----- Extrait du document -----
Recherches philosophiques qui, inspirées par l'idée du neutre, vont au-delà du scepticisme vers une interprétation moderne et différentielle (historique et intemporelle) du devenir du principe de raison.
1 Décembre 2021
- Le problème
Platon entend par Idées (du grec eidos) une essence lointaine de l'Être, [1] c'est-à-dire ce qui donne une permanence à un être,[2] indépendamment de ses variations contingentes, tout en le rendant véritable. C'est ainsi que, dans la dialectique où il instaure une participation et une communication entre les êtres, l'Idée de l'Être est l'essence qui régit les relations des êtres au non-être, celle du mouvement et du repos, et celle du même avec l'autre.
Par rapport au lieu des êtres sensibles, on pourrait dire que l'Idée est la forme vraie d'un être (son étance), en unissant à la fois son contour externe (visible, conceptualisable) et l'intuition d'une figure qui lui est intime, comme son allure par exemple, comme l'élan ascensionnel d'une pensée qui se synthétise à chaque étape en prenant conscience de la présence d'un contact qui ouvre sur les contours et sur les ombres d'un discours.
Cette intuition échappe certes au discours, sauf à des propositions mythiques, car la pensée ne se reconnaît que dans la puissance de son mouvement d'extension ou de rétractation. Et, pour se reconnaître, la pensée doit se diviser, partir d'hypothèses et se laisser déterminer par des Idées, et ni se recueillir dans l'intuition silencieuse de l'un en un unique moment mystique, ni se perdre dans la réalité fuyante et illimitée de son propre devenir.
En réalité, l'Idée d'un être est une, mais elle contient pourtant du multiple qui peut être analysé. En effet, l'être est ce qu'il est, mais il n'est pas l'ensemble des êtres, il n'est pas les autres êtres, donc il n'est identique à soi qu'en étant aussi du non-être qui participe à l'être.[3] Penser l'être implique ainsi les distinctions (et pas des séparations) qui précéderont toute liaison du même avec l'autre. Et c'est dans une pensée dialectique que l'Idée unit l'intuition d'un principe au devenir conceptualisable d'une pensée synoptique (rassemblant tous les êtres en un seul).
----- Données fournies -----
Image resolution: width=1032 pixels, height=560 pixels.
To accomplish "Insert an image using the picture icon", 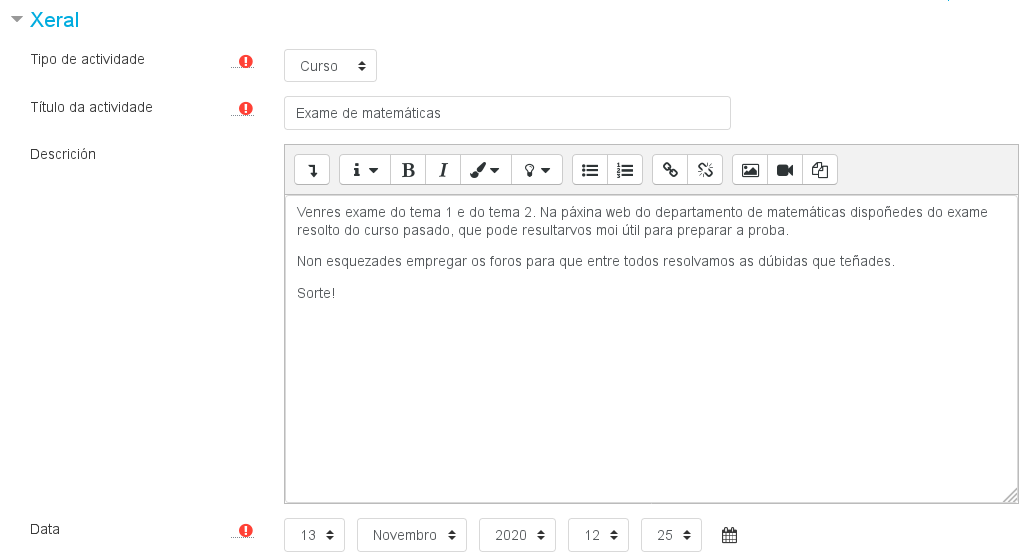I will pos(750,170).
-----
----- Données fournies -----
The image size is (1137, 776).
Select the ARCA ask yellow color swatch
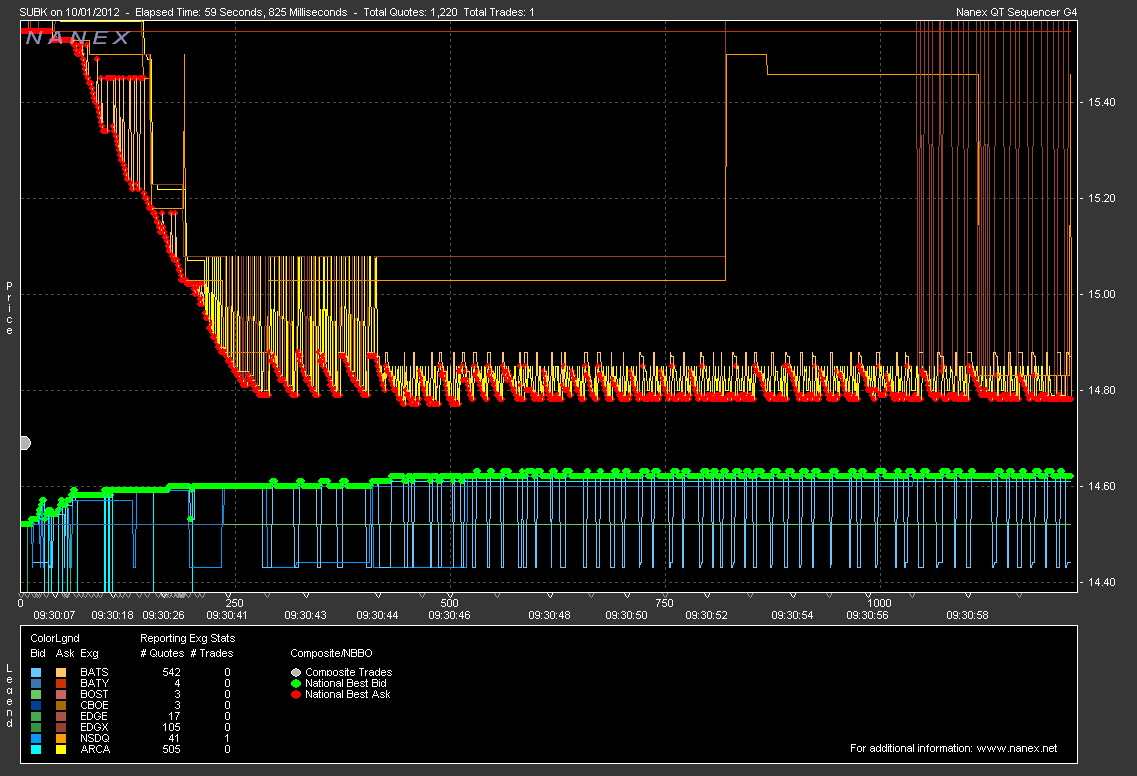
-----
Exercices →
1. Réécrivez le texte sur les Idées chez Platon, du passage "Recherches philosophiques qui, inspirées" jusqu'à "principe de raison.", en mettant "relativisme" à la place de "scepticisme".
2. D'après le texte sur les Idées chez Platon, que doit faire la pensée pour se reconnaître ?

Corrigé des exercices →
1.
Recherches philosophiques qui, inspirées par l'idée du neutre, vont au-delà du relativisme vers une interprétation moderne et différentielle (historique et intemporelle) du devenir du principe de raison.

2. Elle doit se diviser, partir d'hypothèses et se laisser déterminer par des Idées.